In APACHE GOLD, Cane and a lady school teacher are captured by a gang of outlaws and dragged along into the Arizona wilderness to find an old Spanish gold mine now protected by the angry spirits of long dead Conquistadors.

AT COFFIN’S CLOSE brings the patchwork gunfighter to New Orleans to help the only friend he ever had; a man dead for many years.  It’s a gruesome tale of voodoo, zombies and a fanatical ex-Confederate Officer bent on taking control of the city.  One of our favorites from this collection.

Then Cane hires out as a guard on a wagon train going through the high mountains in the deep of winter.  While crossing the cursed stretch known as BLOOD PASS, they are set upon by a brood of vampires and quickly imprisoned in caves to be fed upon.

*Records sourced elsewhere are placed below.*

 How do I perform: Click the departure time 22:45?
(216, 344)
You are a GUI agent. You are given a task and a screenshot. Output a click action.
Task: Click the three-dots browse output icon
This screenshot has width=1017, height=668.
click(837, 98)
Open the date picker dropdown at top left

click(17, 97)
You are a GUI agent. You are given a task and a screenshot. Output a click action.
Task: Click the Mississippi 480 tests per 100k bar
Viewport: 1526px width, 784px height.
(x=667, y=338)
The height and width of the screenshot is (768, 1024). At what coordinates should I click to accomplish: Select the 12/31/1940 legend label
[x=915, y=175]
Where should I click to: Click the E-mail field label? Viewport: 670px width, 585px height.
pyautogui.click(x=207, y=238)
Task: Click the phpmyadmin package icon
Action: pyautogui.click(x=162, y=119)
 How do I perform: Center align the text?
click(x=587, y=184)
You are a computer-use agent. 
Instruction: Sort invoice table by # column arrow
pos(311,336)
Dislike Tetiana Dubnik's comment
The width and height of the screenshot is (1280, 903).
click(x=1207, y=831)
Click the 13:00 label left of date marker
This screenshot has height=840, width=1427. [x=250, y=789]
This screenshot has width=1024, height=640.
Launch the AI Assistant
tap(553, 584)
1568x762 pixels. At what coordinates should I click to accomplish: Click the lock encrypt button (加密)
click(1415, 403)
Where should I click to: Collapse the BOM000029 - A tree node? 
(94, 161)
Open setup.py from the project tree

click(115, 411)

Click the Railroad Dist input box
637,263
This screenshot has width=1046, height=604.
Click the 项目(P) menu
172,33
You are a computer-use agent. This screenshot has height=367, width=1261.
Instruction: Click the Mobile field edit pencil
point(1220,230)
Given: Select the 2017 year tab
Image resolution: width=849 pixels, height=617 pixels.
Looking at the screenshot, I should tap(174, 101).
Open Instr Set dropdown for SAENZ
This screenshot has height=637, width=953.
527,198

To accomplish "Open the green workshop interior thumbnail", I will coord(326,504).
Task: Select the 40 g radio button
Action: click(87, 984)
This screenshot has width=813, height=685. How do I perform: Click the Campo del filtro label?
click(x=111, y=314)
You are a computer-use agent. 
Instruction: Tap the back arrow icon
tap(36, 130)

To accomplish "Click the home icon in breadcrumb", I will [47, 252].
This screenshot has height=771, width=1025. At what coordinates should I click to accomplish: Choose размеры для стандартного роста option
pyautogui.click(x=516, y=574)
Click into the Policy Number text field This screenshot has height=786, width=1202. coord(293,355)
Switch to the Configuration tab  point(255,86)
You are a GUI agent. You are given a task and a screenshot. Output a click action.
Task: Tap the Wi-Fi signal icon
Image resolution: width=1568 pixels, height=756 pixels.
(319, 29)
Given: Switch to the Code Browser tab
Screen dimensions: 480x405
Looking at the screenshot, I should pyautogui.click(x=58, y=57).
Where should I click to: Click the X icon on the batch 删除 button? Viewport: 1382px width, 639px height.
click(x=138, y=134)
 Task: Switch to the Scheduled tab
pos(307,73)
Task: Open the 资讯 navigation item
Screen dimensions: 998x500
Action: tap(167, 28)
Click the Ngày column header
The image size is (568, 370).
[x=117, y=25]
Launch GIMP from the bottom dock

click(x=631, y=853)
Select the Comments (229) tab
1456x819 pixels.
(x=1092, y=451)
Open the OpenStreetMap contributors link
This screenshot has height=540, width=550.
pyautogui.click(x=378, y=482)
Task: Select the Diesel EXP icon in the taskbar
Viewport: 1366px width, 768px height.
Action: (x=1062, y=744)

THE MAKING OF A GUNSLINGER has Clayton Cane crossing paths with an Eastern writer of dime novels who wants to chronicles his exploits.  But when the two encounter an old foe from Cane’s past, neither may live long enough to finish any story at all.

Next Cane travels to San Francisco’s Chinatown and hires out to a Tong leader whose opium den is being haunted by a malevolent HUNGRY GHOST.  When he learns the secret behind this voracious poltergeist, Cane switches allegiances to lie to rest a suffering soul.

As in others of his collections, Panush ends this one with a novella; ON ANGEL’S WINGS. Cane is followed by a motley crew of past acquaintances to a Texas town called Hellfire which is about to be set upon by the very man who created him, Dr. Adolphus Angell.  Cane had assumed Dr. Angell had perished in the last days of the Civil War but now learns his creator is not only alive but has made a company of patchwork men fashioned after Cane and with them plans on conquering the world.  To do so he requires unique minerals found in the land beyond Hellfire called the Silver Mesa.  Thus to reach this spot and mine the sought after element he is willing to slaughter an entire town unless Cane stop him.

ON ANGEL’S WINGS is a great finale bringing Clayton Cane’s story full circle as he confronts the evil genius who made him and must wrestle with his own destiny.  Can a man created only for war aspire to something grander?  The gunfighter known as El Mosaico is about the find the answer to the question as will those readers smart enough to grab this truly outstanding book.  If you like weird westerns, they do not come any better than this.